Well the Yoders have left for two weeks vacation so Anthony and I are holding down the fort here. And then at night Vaughn comes and stays here with me so that I'm not by myself. Don't tell them this but I woke up Monday morning and was like *sigh* I miss the Yoders. :) Vaughn and I have taken over the parents room cuz they have AC!!!!! It's such a beautiful thing since the weather has been peaking at 106 lately. I was afraid I'd get bored with all the Yoder's gone but I've found myself rather occupied. Vaughn captured a hilarious picture of me trying to wash my couch cover in the shower. And I'm taking care of all the animals and plants and cleaning. Today I'm taking care of Boni for the last time as his caretakers are getting home from their two month break on Saturday. And yesterday was a interesting day for me. As some of you know I got bloodwork done on Friday and I've been kinda aloof as to why I got it done. Well my mom contacted me last Wednesday saying she had talked with her friend and that her daughter was struggling with some of the same physical issues I've been struggling with. Mom suggested that I may be dealing with under active thyriods. I immediately looked up the symptoms and immediately hope filled my heart. Had we finally, finally figured out what I've been struggling with. When I saw the symptoms my mouth dropped. I dealt with almost every one. I was floored but I dared not hope cuz I was tired of getting tests done and spending my parents money only to find out that there is nothing wrong with me even though I knew something wasn't right. Anyway I found out that it would be quicker cheaper and easier to get my bloodwork done here in Mexico. So Friday we just walked across the street into the lab and he took my blood and I was out 15 min later. I spent the next couple days trying not to obsess or worry about the results. Then on Monday around 6 I went over and got my results but I read them wrong and I thought is said that my levels are normal and it depressed me something awful. How funny is that. I was sad that I'm "ok". But later that night I read my result off to my mom and turns out they are quite low and as soon as I get home I'm gonna go see a doctor about it. I'm so excited!! I truly pray that this helps!!! 
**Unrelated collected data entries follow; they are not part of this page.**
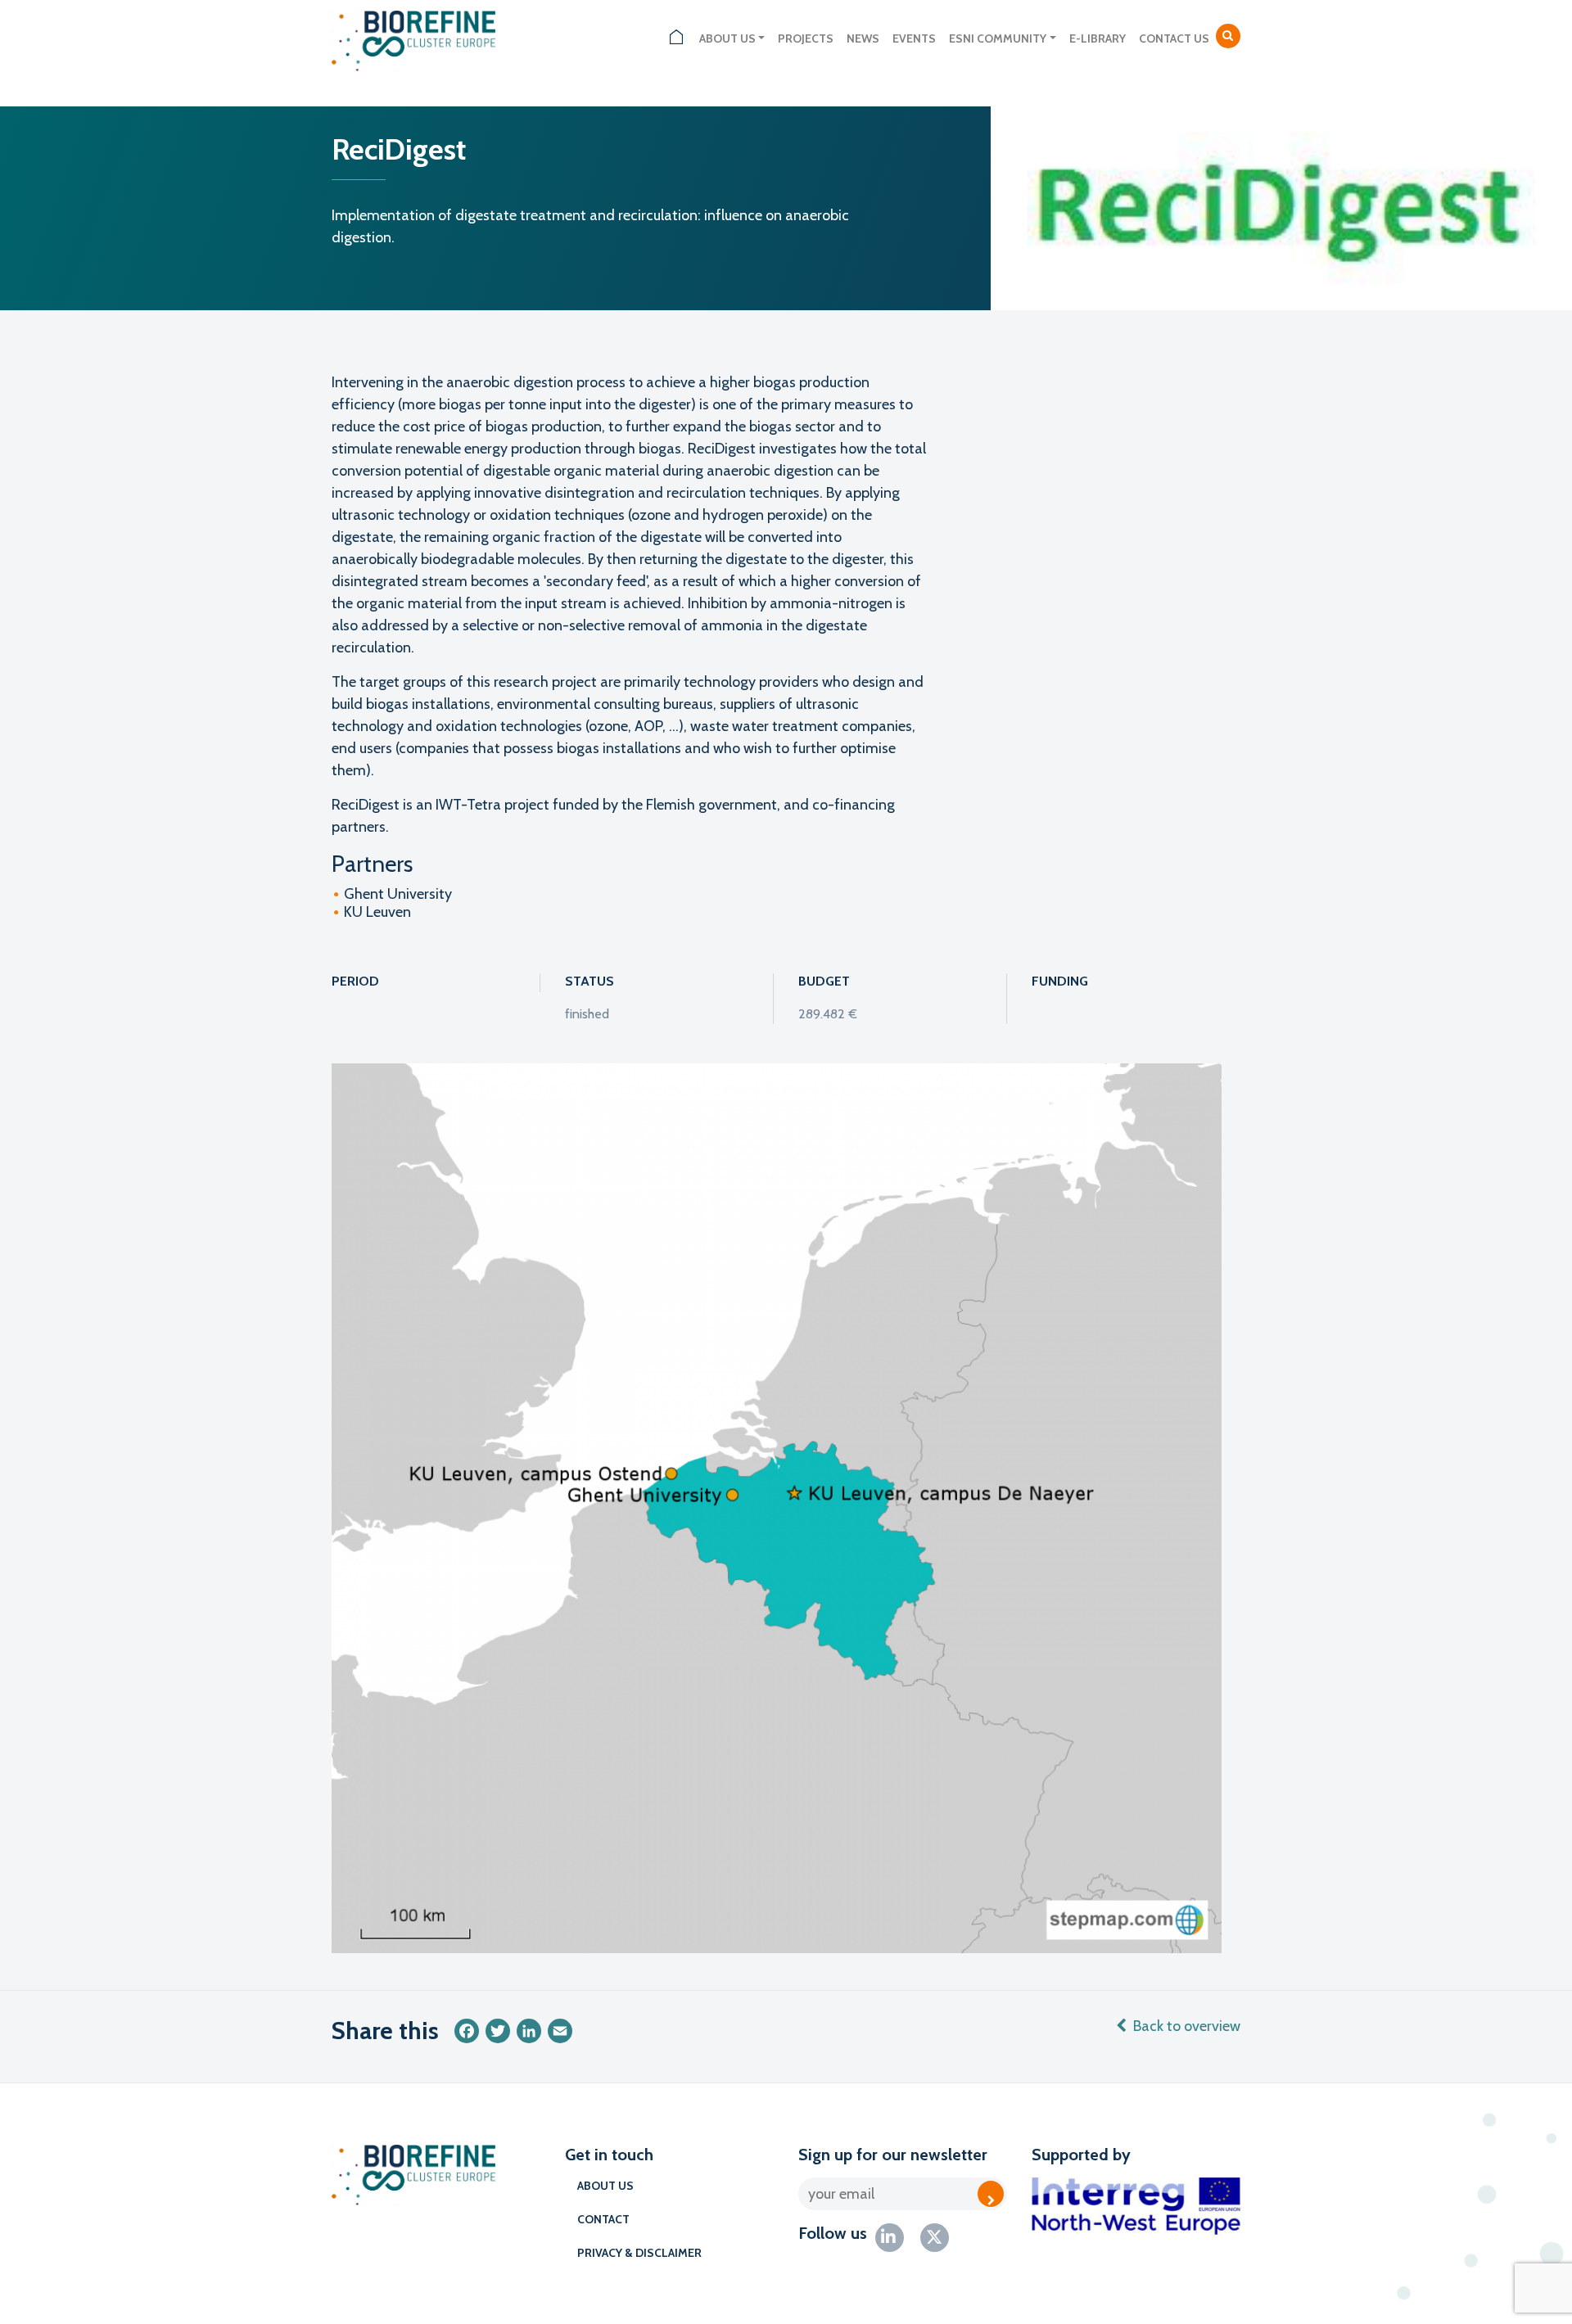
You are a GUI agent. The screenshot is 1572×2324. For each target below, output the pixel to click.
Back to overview (1186, 2026)
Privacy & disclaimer (639, 2252)
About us (727, 38)
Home (676, 39)
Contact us (1174, 38)
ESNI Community (997, 38)
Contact (603, 2219)
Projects (805, 38)
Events (914, 38)
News (863, 38)
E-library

Sunday. Sunday was a good and a hard day for me. I attended a funeral. I was asked to attend a funeral a few weeks ago but it was last minute and I kind of had a break down at the thought of attending a funeral. I really hate funerals. The memories are too fresh. But I was able to get myself to attend this one. A lady in the church lost her sister to, I believe it was a tumor. The funeral was definitely a cultural experience for me. You go and just stand around for a while at the house. Kinda like a viewing and then they have the somebody talk and then we walk to the graveside. We first walk around the house then head to the graveyard. The walk was pretty far and smart me didn't bring water along and it had peaked at 105 that day. I thought I was gonna drop from the heat. When we reached the grave they handed out water bottles but there wasn't near enough for everybody so I didn't get one. A guy must have noticed I wasn't  looking good or something because he came and handed me a bottle. I was never so happy to see water! They sang songs and Loren talked a bit and then they lowered her down and poured cement on top. The bawling and the tears really go to me. But I must say the view was AMAZING!!! 
Well that all for now. Sorry for the randomness. And mixed thoughts.